(Saved data entries)
################

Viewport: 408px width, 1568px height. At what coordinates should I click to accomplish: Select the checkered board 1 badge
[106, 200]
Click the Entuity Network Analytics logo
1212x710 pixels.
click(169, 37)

################

* [REQUIREMENT]:
Quote all the records. Keep every word exact.

* [TASK RESPONSE]:
Viewport: 408px width, 1568px height. At what coordinates should I click to accomplish: Select the checkered board 1 badge
[106, 200]
Click the Entuity Network Analytics logo
1212x710 pixels.
click(169, 37)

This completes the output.